521 Philosophy of Law (3) Consideration of the philosophical foundations of law. Topics may include the nature of law and its relation to rights, liberties, duties, liability, responsibility, and privacy; the nature of judicial reasoning; concepts of responsibility and liability; theories of punishment; causation in the law; discrimination and equality; the relation of law and morality; civil disobedience.
522 Philosophy of Science (3) The course begins with case studies in science and derives general principles from them. Scientific law, analogy, models, variant theories, confirmation, and interpretation.
525 Epistemology (3) This course provides an introduction to the major issues in contemporary analytic epistemology. Though epistemology has a long history in philosophy, contemporary epistemology has brought a modern scientific worldview and psychological accounts to bear on articulating the nature and justification of knowledge and belief.

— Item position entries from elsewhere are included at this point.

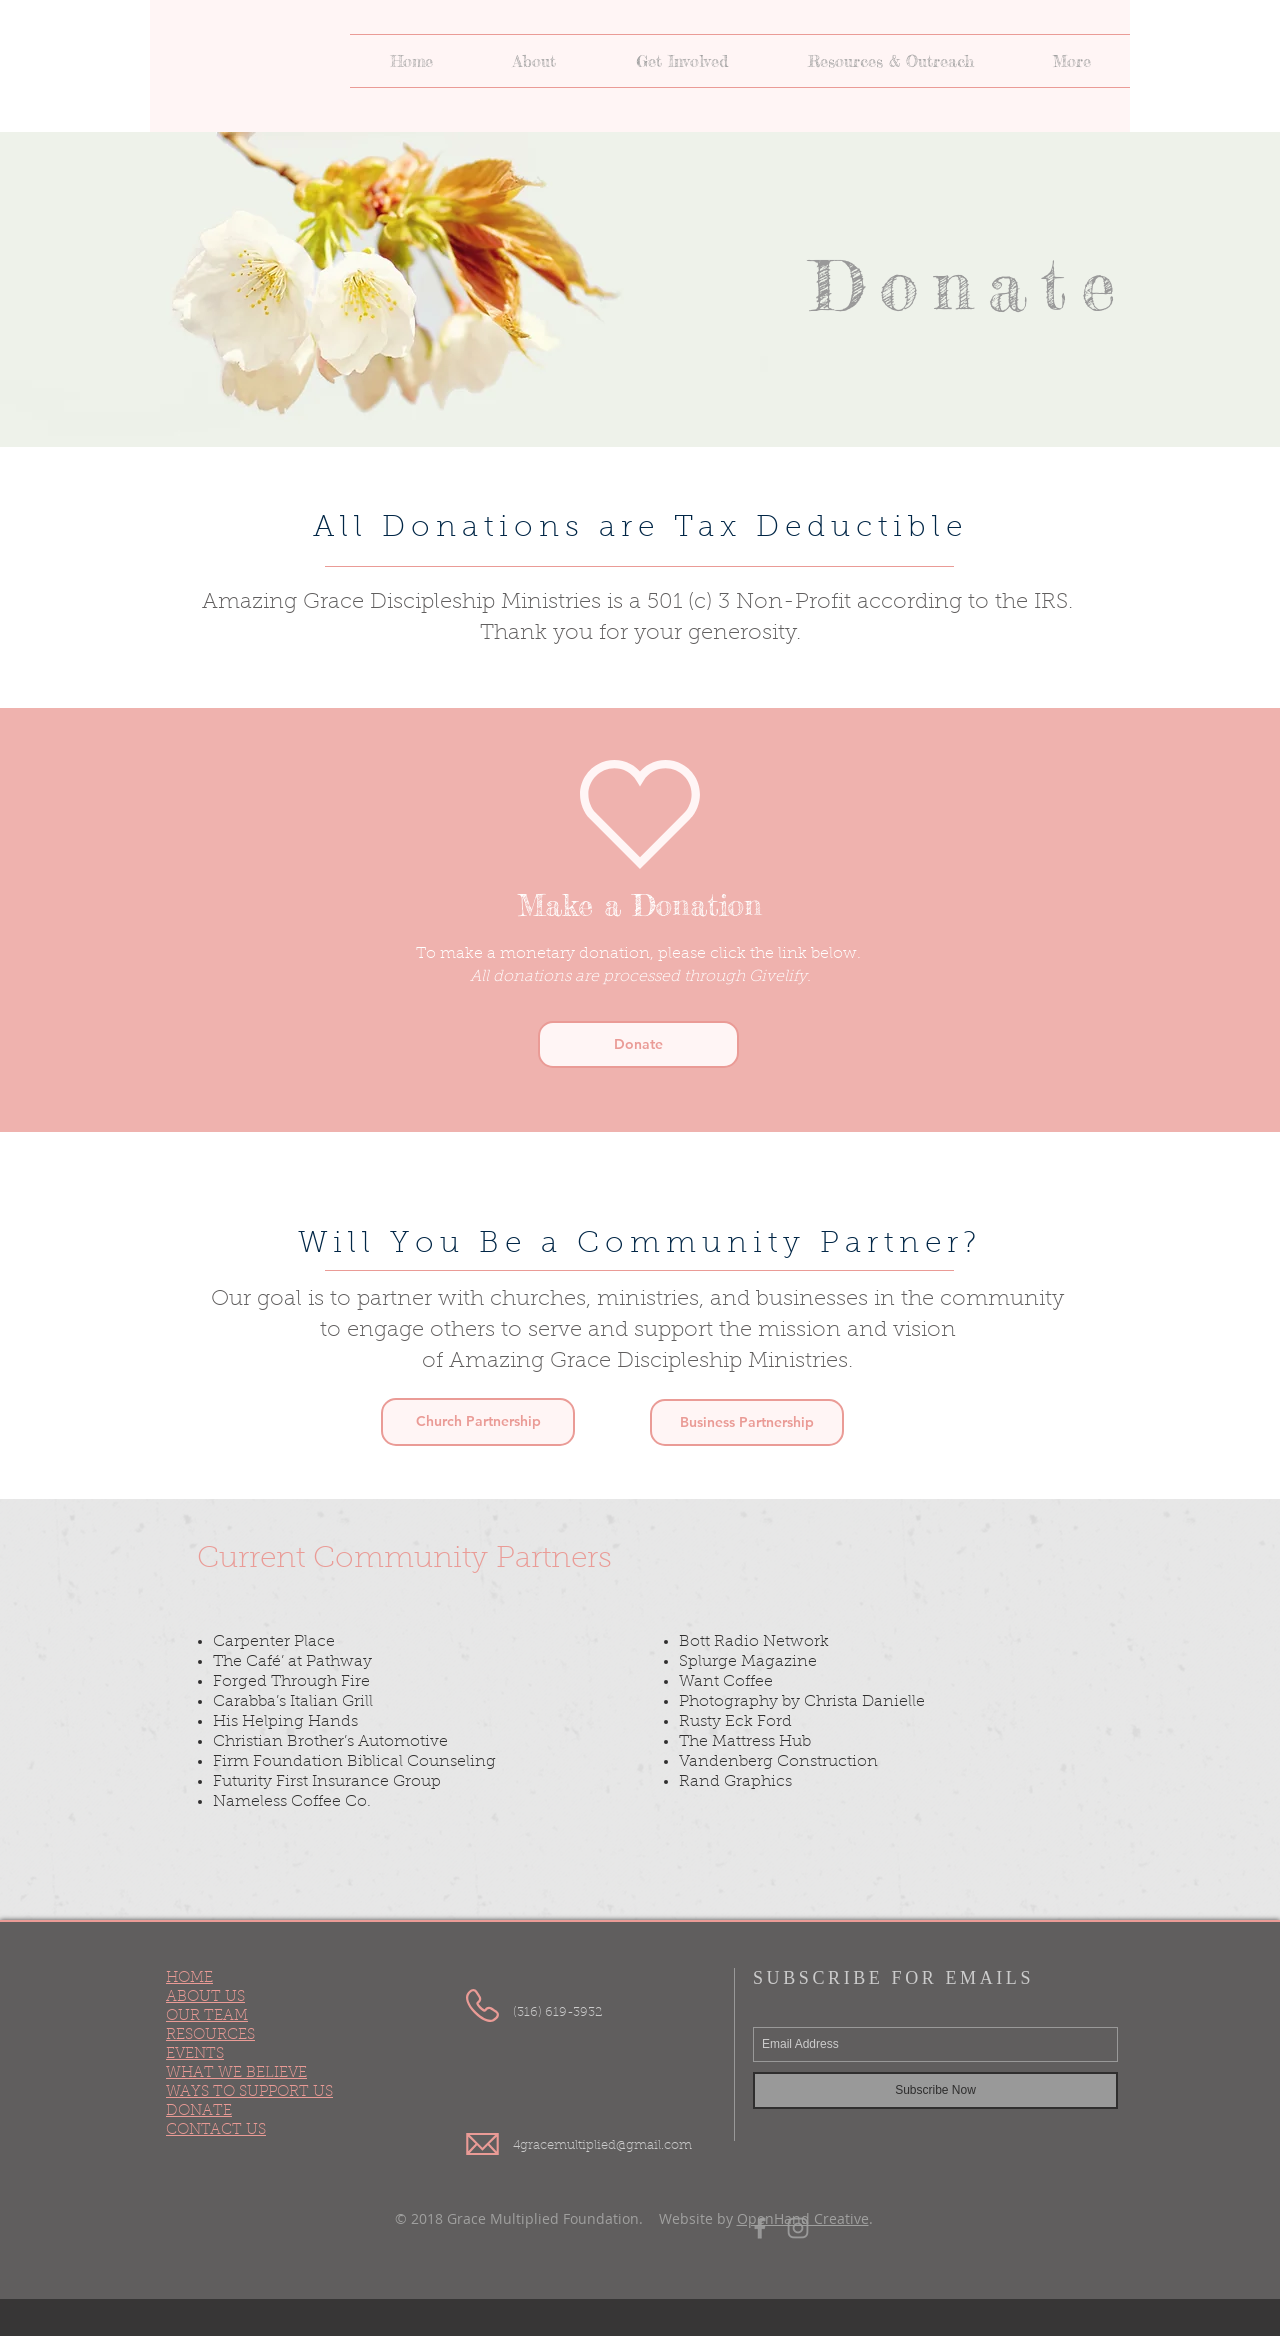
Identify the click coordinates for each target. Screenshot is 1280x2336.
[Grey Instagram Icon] (798, 2228)
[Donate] (638, 1044)
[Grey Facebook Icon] (760, 2228)
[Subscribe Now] (935, 2090)
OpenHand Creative (803, 2218)
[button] (534, 61)
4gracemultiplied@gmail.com (602, 2145)
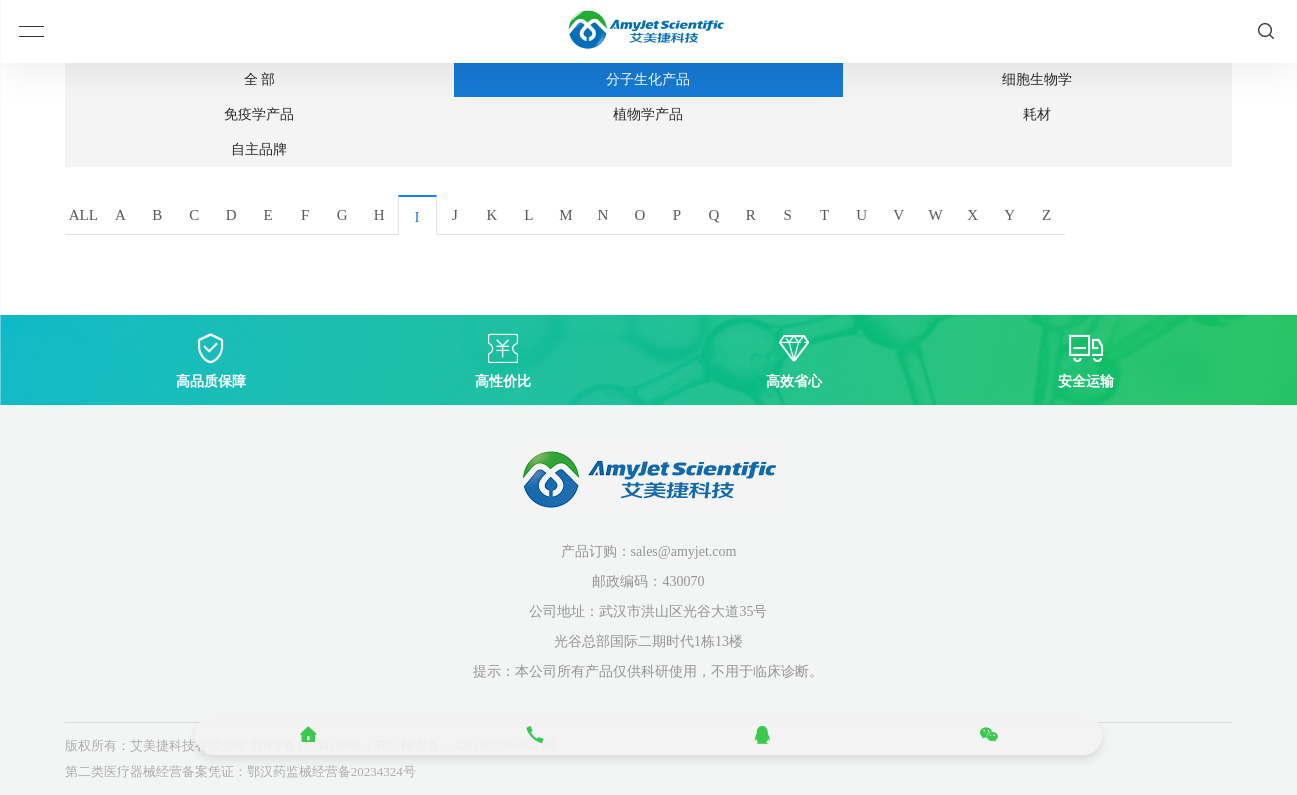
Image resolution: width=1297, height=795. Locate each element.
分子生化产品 (648, 79)
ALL (83, 215)
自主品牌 (259, 149)
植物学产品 (648, 114)
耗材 (1037, 114)
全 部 (260, 79)
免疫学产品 (259, 114)
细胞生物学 (1037, 79)
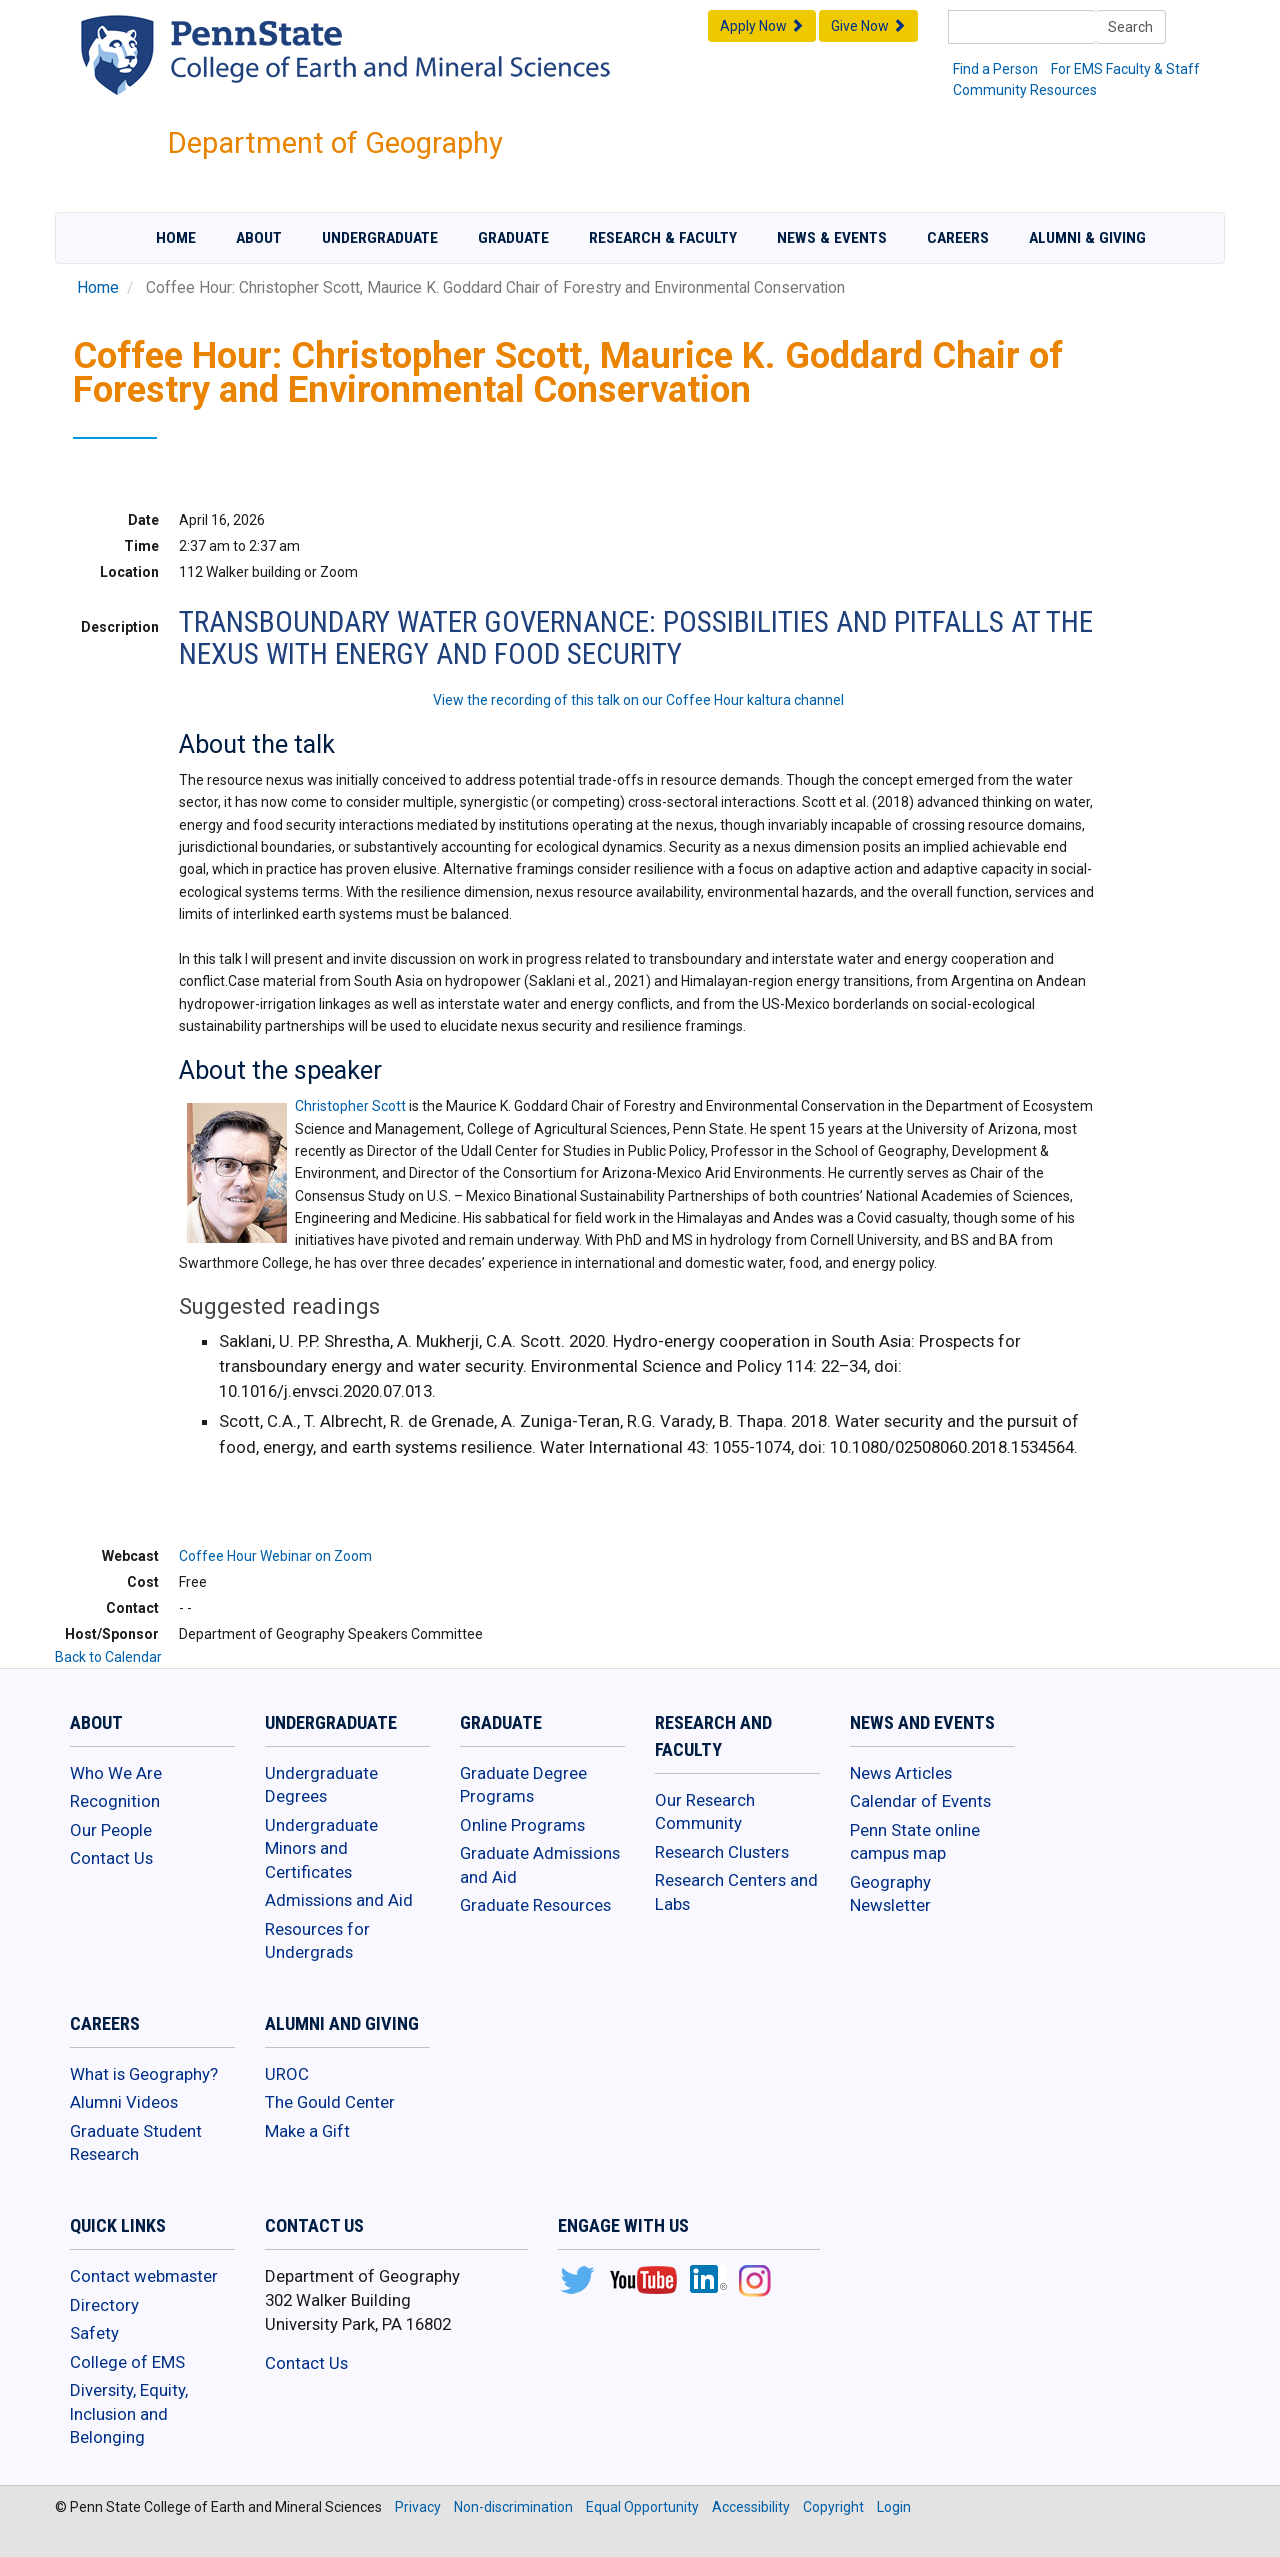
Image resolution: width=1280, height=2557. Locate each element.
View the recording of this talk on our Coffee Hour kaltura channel (638, 700)
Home (176, 238)
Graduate (513, 238)
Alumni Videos (124, 2102)
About (259, 238)
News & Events (832, 238)
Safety (94, 2333)
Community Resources (1025, 90)
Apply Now (762, 26)
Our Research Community (705, 1812)
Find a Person (995, 69)
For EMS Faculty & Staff (1125, 69)
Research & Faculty (663, 238)
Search (1130, 27)
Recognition (115, 1801)
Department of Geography (335, 143)
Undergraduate (380, 238)
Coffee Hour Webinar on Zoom (275, 1556)
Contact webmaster (144, 2276)
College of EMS (127, 2362)
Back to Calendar (108, 1657)
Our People (111, 1830)
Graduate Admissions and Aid (540, 1865)
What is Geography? (144, 2074)
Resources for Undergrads (317, 1941)
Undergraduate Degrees (321, 1785)
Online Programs (522, 1825)
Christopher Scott (350, 1106)
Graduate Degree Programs (523, 1785)
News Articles (901, 1773)
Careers (958, 238)
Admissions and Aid (339, 1900)
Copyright (833, 2507)
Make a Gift (307, 2131)
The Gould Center (330, 2102)
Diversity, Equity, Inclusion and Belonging (129, 2413)
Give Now (868, 26)
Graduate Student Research (136, 2143)
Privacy (418, 2507)
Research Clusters (722, 1852)
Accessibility (751, 2507)
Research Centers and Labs (736, 1892)
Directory (104, 2305)
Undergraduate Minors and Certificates (321, 1848)
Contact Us (111, 1858)
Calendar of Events (920, 1801)
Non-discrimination (513, 2507)
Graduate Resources (535, 1905)
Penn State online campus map (915, 1842)
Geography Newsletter (890, 1894)
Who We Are (116, 1773)
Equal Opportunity (642, 2507)
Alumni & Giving (1087, 238)
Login (894, 2507)
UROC (287, 2074)
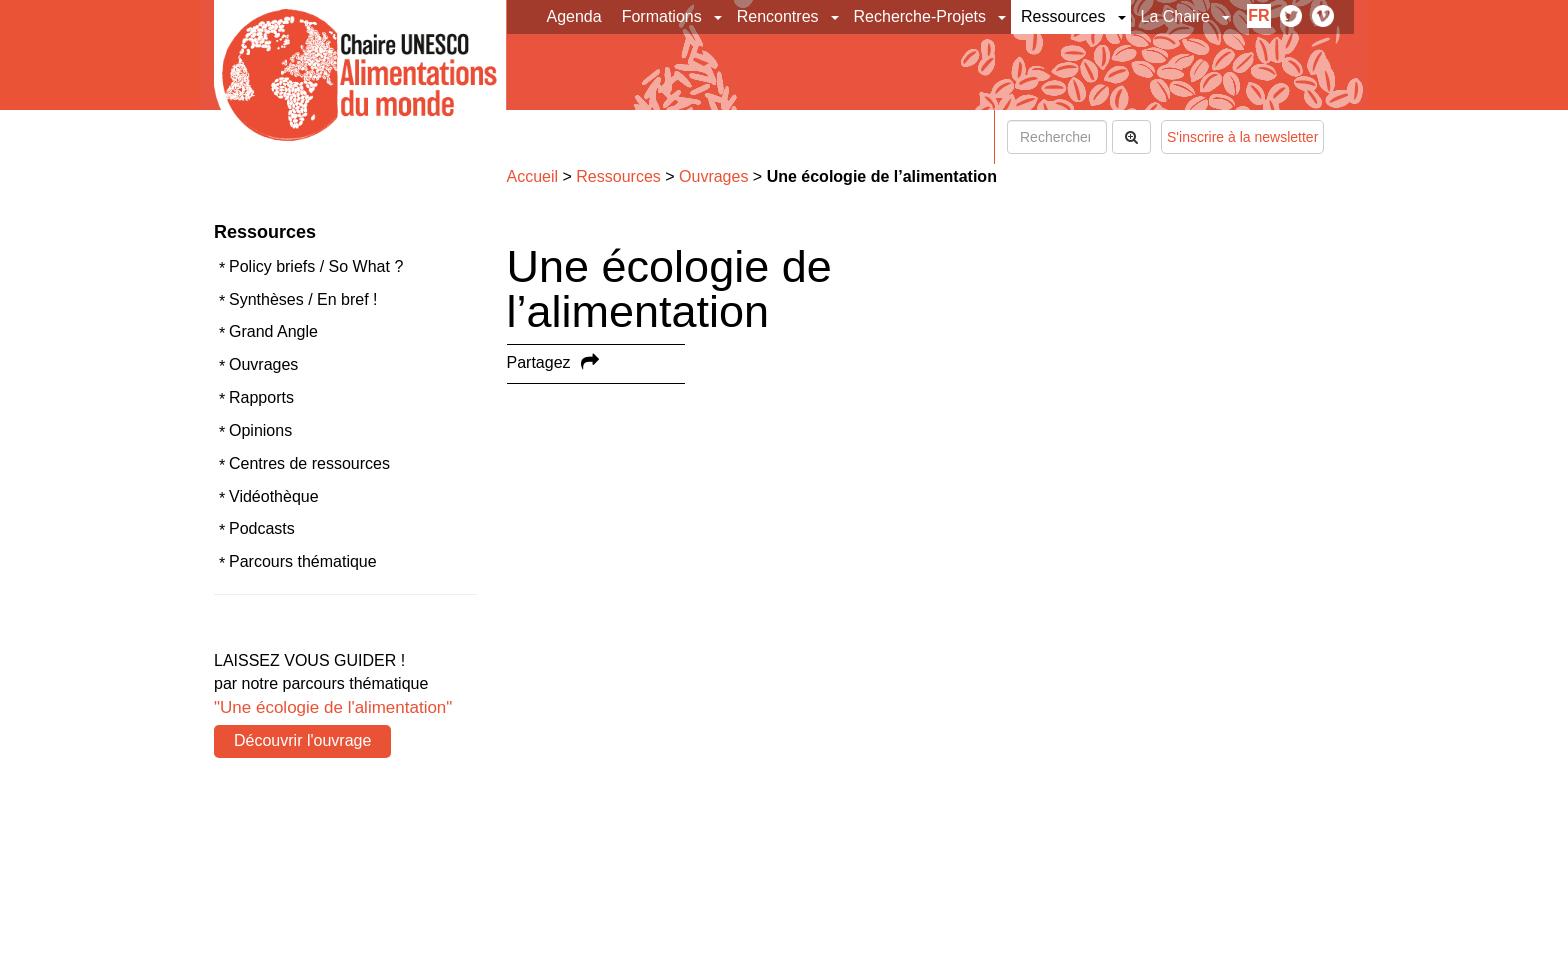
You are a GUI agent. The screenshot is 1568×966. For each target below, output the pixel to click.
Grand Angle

In the 20th century many philosophers began to investigate the social factors (including race and gender) and values on an understanding of knowledge. Among the topics to be examined are skepticism, epistemic contextualism, defining knowledge, foundationalism and coherentism, epistemic externalism, naturalized epistemology, and feminist and social epistemology.
531 Asian Philosophy (3) Central figures and classic teachings of Eastern philosophy and religion: Islam, Hinduism, Buddhism, Confucianism, Taoism, and Shintoism; naturalistic and humanistic elements of decisive influence on the culture of the Orient. This course may be taken again for credit.
536 Symbolic Logic (3) Basic principles and methods of symbolic logic. Practice in determining validity of sentential and quantificational arguments. The algebra of classes.
570 Bioethics (3) Philosophical analysis of ethical issues in medicine, research, and biotechnology.
580 Business Ethics (3) Examination of ethical theory and its application to issues in business and management.
581 Philosophy of Human Rights (3) An examination of theories of human rights and the bearing of these theories on public policy issues such as legitimacy of war and terrorism, economic justice, and whether future generations have rights. Topics include whether there are basic human rights, and if so, what they are, what is their nature or basis, and what arguments can be brought to bear upon these questions.
590 Independent Studies in Philosophy (3) This course may be taken again for credit.
599 Philosophic Concepts and Systems (3) Basic concepts of the philosophic enterprise: form, matter, the categories, cause, and purpose. Relation of premises to method and conclusions. Rival theories are compared for justification and adequacy. This course may be taken again for credit.
610 Thesis (3-6) By permission of thesis adviser.
640 Seminar (3) Study and evaluation of the major works of one philosopher, such as Plato, Aquinas, Kant, or Wittgenstein. This course may be taken again for credit.
The following undergraduate courses may also be taken for graduate credit, when properly approved: PHI 405 Feminist Theory, PHI 480 Environmental Ethics, PHI 482 Social Philosophy.